1

I'm trying to scrape (parse) the data shown in a graph from https://www.poder360.com.br/agregador-de-pesquisas/.

I have tried requests, requests-html and beautifulsoup but I'm unable to parse the whole website. Even when I click the right button and view the page source, it won't show the table with the data, whose id is "method-table".

Code from last attempt:

from requests_html import HTMLSession

def get_data(url_path):
    from requests_html import HTMLSession
    session = HTMLSession()

    r = session.get(url_path)
    r.html.render(wait = 8, sleep = 8)

    return r.html

url_path = 'https://www.poder360.com.br/agregador-de-pesquisas'
content = get_data(url_path)
print(content.html)

Also trying the following code

import requests
import json
from bs4 import BeautifulSoup

url = 'https://www.poder360.com.br/agregador-de-pesquisas'

r = requests.get(url)

- Source excerpt -
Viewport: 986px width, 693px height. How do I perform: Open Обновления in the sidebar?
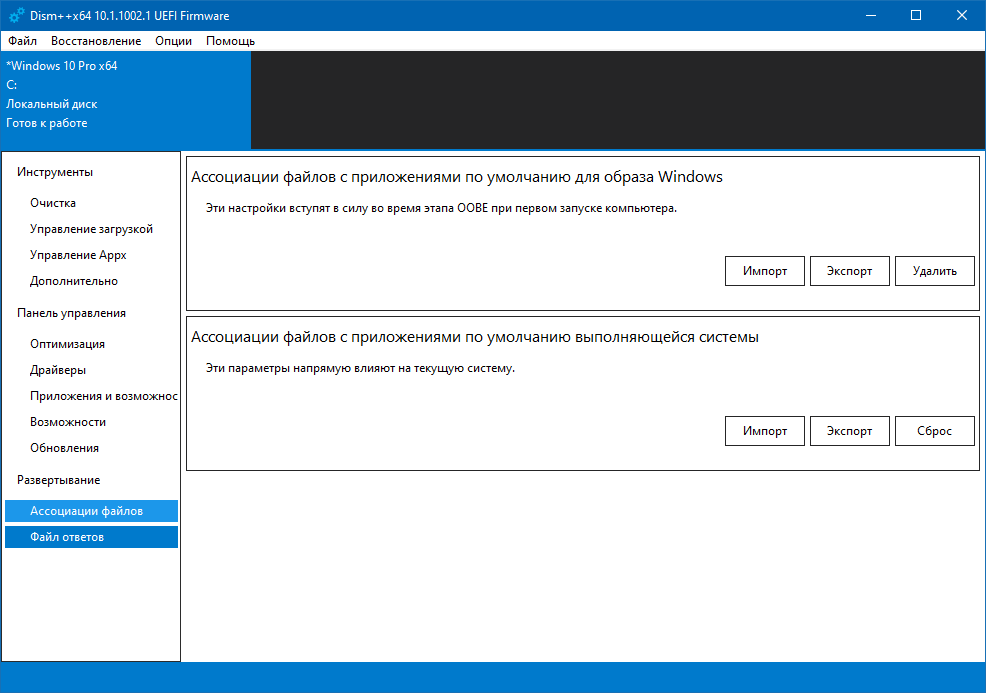coord(64,448)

- Given instruction 1 -
Answer these questions about the scraping question:
(a) What id does the table holding the data have?
(b) What values are given for wait and sleep in the render call?
(c) Which three tools did the poster try before failing to parse the whole website?
- Given instruction 2 -
Extract the part of the scraping question starting at "Also trying the" and ending at "r = requests.get(url)".

- Full answer 1 -
(a) "method-table"
(b) wait = 8 and sleep = 8
(c) requests, requests-html and beautifulsoup

- Full answer 2 -
Also trying the following code

import requests
import json
from bs4 import BeautifulSoup

url = 'https://www.poder360.com.br/agregador-de-pesquisas'

r = requests.get(url)